If we view it through this lens of asymptotic behavior, it integrates nicely with what we’ve discussed about Brook’s Law, Amdahl’s Law, and now Conway’s Law. All three deal with the limits of what we can aspire to achieve in programming.
Brook’s Law concerns the communication dynamics between teams and the time it will take to complete a project. Amdahl’s Law informs us of the unavoidable execution time limitations, emphasizing that, regardless of computing advancements, there are always bottlenecks due to non-parallelizable portions of the program.
Conway’s Law tells us that, at best, the software architecture will reflect the teams and communication structures that produced it.
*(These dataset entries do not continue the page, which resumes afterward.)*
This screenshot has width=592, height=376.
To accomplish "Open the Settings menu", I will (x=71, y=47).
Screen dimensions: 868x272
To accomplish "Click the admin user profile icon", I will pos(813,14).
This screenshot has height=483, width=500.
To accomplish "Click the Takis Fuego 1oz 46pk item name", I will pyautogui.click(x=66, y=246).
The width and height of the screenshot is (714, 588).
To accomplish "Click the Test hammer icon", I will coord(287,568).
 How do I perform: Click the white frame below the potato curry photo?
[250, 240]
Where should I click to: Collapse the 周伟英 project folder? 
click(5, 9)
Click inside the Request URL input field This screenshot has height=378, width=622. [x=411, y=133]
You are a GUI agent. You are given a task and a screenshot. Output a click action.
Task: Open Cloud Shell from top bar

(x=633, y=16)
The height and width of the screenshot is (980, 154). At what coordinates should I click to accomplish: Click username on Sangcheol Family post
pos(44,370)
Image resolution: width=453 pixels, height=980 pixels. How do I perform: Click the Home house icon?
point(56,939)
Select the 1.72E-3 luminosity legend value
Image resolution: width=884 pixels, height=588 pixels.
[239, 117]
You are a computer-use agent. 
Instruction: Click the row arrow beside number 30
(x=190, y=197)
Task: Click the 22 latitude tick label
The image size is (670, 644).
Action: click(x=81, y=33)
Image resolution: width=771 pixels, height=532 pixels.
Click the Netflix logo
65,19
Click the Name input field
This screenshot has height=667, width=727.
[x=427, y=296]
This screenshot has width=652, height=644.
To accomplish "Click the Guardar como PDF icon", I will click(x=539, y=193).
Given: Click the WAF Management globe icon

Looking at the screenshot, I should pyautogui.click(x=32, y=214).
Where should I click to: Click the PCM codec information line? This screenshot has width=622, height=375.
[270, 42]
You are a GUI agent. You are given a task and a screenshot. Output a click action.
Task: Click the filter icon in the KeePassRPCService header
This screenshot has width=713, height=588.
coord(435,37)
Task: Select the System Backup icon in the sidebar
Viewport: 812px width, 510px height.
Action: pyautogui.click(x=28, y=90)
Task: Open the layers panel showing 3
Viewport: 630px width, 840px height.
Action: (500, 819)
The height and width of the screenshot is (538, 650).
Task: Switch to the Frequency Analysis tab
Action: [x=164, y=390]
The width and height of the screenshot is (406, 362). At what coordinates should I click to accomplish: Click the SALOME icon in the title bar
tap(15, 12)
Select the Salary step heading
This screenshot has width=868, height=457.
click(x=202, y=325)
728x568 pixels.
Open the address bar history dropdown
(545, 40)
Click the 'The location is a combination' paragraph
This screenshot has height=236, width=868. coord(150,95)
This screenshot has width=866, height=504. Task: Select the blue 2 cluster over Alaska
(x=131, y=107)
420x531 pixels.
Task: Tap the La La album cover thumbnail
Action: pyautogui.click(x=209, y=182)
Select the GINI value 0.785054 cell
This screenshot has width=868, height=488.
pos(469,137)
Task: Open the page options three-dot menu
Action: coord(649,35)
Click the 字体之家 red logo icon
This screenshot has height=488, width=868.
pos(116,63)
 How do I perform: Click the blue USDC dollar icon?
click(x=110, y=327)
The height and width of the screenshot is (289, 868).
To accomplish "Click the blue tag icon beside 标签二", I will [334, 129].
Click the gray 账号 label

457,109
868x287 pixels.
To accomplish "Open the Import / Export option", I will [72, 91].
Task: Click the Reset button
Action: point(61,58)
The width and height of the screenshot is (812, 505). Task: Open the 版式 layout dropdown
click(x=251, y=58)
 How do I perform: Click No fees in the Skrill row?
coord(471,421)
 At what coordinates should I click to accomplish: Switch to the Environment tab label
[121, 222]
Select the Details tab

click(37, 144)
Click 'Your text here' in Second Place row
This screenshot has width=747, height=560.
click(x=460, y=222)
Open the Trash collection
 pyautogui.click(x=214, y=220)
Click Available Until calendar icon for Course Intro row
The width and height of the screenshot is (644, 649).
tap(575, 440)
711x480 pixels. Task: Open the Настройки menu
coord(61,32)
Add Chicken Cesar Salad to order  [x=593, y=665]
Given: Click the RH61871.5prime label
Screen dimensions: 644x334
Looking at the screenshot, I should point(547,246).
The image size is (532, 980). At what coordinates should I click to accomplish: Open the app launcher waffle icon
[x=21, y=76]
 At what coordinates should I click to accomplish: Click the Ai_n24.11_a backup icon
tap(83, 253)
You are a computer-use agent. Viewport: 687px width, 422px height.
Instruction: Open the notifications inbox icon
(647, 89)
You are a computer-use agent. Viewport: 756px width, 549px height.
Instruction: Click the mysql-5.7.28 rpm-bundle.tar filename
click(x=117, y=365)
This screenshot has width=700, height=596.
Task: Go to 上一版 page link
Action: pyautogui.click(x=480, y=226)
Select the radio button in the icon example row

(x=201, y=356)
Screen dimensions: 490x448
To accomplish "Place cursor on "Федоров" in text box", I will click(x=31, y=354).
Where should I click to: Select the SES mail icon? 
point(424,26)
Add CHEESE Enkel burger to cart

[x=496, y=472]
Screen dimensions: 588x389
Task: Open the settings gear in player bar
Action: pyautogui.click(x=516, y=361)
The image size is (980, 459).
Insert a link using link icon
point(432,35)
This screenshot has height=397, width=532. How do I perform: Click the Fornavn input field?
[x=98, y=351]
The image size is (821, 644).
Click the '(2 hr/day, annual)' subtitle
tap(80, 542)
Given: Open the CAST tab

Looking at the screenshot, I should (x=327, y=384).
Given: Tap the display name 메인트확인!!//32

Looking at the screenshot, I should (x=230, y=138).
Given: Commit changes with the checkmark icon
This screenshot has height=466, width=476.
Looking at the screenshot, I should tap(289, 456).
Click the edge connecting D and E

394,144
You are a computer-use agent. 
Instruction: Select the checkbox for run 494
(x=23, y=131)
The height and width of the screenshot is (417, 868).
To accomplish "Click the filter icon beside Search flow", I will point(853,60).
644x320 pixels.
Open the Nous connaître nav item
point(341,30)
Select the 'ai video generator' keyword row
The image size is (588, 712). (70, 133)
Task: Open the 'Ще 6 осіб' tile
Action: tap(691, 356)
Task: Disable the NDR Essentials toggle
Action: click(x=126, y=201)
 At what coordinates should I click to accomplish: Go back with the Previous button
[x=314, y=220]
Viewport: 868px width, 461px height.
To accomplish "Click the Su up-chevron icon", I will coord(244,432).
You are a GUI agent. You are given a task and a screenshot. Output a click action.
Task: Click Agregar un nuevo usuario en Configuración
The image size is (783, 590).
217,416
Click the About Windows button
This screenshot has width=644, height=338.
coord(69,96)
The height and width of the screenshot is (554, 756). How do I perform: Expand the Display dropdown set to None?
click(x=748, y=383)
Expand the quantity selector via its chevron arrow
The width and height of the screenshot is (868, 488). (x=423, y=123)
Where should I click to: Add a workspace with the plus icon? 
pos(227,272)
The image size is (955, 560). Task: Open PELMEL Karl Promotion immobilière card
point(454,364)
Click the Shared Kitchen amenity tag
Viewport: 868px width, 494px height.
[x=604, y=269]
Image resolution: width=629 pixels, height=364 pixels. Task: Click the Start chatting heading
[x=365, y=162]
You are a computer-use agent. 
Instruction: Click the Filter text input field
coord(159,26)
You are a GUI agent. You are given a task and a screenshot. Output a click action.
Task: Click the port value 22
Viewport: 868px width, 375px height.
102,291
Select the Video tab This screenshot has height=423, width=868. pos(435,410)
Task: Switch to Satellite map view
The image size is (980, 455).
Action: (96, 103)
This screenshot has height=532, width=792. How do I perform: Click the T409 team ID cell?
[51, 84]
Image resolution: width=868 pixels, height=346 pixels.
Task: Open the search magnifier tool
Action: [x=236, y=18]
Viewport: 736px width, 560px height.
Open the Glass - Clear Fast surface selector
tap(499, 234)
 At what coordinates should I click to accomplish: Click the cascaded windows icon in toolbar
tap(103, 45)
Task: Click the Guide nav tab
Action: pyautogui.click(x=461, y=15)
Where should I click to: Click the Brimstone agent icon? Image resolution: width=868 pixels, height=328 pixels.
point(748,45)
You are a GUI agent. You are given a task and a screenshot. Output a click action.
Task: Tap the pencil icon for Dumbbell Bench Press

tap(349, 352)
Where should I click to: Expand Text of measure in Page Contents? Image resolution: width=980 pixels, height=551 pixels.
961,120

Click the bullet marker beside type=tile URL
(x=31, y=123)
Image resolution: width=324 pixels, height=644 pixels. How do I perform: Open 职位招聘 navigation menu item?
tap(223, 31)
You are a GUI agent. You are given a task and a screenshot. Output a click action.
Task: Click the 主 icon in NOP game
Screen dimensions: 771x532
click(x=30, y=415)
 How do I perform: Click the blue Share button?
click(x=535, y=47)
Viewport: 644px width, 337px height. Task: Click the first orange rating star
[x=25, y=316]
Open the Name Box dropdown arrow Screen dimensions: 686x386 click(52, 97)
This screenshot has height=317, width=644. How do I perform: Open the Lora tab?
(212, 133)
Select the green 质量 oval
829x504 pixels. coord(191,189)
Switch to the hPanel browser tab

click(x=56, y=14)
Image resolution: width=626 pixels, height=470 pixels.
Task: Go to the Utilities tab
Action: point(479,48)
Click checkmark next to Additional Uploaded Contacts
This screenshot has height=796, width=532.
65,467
I want to stress that the “why” behind Conway’s Law is far more significant than the “what.” The understanding of “why” can be applied broadly across various scenarios. Simply recalling the saying, “org charts produce copies of themselves,” doesn’t capture the entire essence.
It’s essential to explain that it’s not about org charts merely replicating themselves; instead, the mechanism at work is that communication costs more when crossing team boundaries compared to interactions within a team.
In an extreme case, consider a single programmer working alone—their thoughts translate into code at lightning speed. They have the freedom to explore solutions unimpeded. However, once you split the task into two separate roles, communication becomes necessary. Whether they establish a definitive interface or hold regular syncs to align their work, the need for communication complicates the process.
And mind you, communication isn’t limited to verbal exchanges. Even the act of checking in code on a shared repository introduces additional costs. The other person must decipher your intentions behind the changes and assess their validity. So, when communication costs rise, fewer iterations will take place.
Consequently, the tendency for org charts to replicate arises not from a simplistic notion that they do so, but rather due to the faster communication and design iterations that happen within a defined organizational framework.
This means we create nested domains of optimization—each layer allows for quicker and more fluid design adjustments. Each upward step in the hierarchy complicates this, as inter-team communication must navigate higher levels of organization. This results in less collaborative exploration of solutions that could arise from closer cooperation.
Thus, Conway’s Law targets more than just org charts; it fundamentally addresses the dynamics of high-cost vs. low-cost communication environments. The areas of low cost will thrive with optimization, while high-cost areas remain bottlenecks.
As we wrap up this section, let’s consider where we stand today. If you accept the principles of Conway’s Law—or better yet, if you take the time to read Conway’s original paper, which I highly recommend—I think we should exercise caution before calling it a “law.” Unlike Newton’s Law of Gravitation, the software world lacks extensive means for validation and consensus building.
Hence, we refer to it as Conway’s Law. While it may possess characteristics of a law, it isn’t quite on the same level. I suspect we might ultimately see an Einsteinian refinement of this concept come to light.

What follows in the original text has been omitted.